The blood in the chest can thicken as the clotting cascade is activated when the blood leaves the blood vessels and comes into contact with the pleural surface, injured lung or chest wall, or with the chest tube. As the blood thickens, it can clot in the pleural space (leading to a retained hemothorax) or within the chest tube, leading to chest tube clogging or occlusion. Chest tube clogging or occlusion can lead to worse outcomes as it prevents adequate drainage of the pleural space, contributing to the problem of retained hemothorax. In this case, patients can be hypoxic, short of breath, or in some cases, the retained hemothorax can become infected (empyema).
Retained hemothorax occurs when blood remains in the pleural space, and is a risk factor for the development of complications, including the accumulation of pus in the pleural space and fibrothorax. It is treated by inserting a second chest tube or by drainage by video-assisted thoracoscopy. Fibrolytic therapy has also been studied as a treatment.

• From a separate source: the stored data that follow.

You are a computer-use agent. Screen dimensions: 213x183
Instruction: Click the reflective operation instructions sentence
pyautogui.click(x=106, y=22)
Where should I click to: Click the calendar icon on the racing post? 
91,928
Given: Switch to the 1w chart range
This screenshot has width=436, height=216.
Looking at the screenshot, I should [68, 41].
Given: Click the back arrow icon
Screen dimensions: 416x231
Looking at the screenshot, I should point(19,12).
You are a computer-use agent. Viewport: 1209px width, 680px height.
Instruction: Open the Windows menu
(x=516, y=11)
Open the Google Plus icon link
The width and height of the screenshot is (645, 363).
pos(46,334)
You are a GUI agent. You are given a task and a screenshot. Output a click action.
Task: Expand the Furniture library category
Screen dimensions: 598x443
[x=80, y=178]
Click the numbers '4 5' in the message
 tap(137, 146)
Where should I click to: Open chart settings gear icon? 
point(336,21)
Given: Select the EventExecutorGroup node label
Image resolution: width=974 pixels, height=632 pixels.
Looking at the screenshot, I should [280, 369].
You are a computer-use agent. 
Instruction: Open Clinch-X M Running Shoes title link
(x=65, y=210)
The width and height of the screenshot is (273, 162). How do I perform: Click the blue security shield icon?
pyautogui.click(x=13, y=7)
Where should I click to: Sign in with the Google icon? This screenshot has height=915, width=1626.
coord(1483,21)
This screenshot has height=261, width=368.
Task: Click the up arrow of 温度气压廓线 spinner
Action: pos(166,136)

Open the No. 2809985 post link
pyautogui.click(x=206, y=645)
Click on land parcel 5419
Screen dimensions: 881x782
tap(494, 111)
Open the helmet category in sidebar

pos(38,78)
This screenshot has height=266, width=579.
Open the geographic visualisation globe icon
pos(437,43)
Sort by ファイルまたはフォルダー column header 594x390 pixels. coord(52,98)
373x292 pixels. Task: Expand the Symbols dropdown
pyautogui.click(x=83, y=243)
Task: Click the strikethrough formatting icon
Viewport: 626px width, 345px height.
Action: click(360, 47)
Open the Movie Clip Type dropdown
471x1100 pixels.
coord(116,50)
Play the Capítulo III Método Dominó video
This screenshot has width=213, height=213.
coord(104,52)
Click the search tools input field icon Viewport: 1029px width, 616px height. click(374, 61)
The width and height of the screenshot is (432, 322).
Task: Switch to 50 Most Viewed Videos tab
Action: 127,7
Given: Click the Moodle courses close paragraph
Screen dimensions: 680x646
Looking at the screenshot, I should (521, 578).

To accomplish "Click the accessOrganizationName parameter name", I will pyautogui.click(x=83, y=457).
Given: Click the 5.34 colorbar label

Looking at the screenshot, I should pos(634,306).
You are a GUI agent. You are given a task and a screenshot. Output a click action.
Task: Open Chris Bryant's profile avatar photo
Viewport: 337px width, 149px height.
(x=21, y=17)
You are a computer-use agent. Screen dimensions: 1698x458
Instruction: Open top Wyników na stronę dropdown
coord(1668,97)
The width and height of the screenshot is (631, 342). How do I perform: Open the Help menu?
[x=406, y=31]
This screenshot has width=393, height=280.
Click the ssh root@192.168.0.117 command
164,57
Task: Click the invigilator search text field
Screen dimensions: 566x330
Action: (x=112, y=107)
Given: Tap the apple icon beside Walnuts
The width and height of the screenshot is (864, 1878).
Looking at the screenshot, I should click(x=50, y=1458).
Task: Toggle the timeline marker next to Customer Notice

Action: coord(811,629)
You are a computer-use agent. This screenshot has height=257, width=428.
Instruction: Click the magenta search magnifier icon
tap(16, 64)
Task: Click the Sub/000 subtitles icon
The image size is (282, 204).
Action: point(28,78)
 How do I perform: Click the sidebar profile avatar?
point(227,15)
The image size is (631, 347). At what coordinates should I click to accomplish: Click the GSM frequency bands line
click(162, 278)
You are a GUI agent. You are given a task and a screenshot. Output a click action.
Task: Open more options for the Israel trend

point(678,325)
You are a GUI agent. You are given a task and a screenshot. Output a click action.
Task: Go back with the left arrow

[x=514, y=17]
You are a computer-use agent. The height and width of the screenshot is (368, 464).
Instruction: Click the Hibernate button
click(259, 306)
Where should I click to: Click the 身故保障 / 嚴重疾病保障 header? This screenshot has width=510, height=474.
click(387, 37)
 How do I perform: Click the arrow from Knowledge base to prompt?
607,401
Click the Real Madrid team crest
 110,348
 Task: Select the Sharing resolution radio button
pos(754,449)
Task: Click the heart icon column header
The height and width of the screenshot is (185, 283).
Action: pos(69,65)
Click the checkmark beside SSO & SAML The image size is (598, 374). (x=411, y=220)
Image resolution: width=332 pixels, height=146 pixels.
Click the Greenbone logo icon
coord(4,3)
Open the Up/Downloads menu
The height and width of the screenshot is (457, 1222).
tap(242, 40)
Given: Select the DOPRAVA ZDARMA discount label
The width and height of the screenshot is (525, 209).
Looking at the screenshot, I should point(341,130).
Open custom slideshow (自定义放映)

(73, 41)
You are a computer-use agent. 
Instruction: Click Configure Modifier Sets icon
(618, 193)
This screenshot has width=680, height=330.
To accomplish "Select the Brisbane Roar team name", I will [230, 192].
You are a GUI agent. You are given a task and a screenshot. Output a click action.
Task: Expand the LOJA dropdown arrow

When hemothorax is treated with a chest tube, it is important that it maintain its function so that the blood cannot clot in the chest or the tube. If clogging occurs, internal chest tube clearing can be performed using an open or closed technique. Manual manipulation, which may also be called milking, stripping, or tapping, of chest tubes is commonly performed to maintain an open tube, but no conclusive evidence has demonstrated that any of these techniques are more effective than the others, or that they improve chest tube drainage.
In some cases bleeding continues and surgery is necessary to stop the source of bleeding. For example, if the hemothorax was caused by aortic rupture in high energy trauma, surgical intervention is mandatory.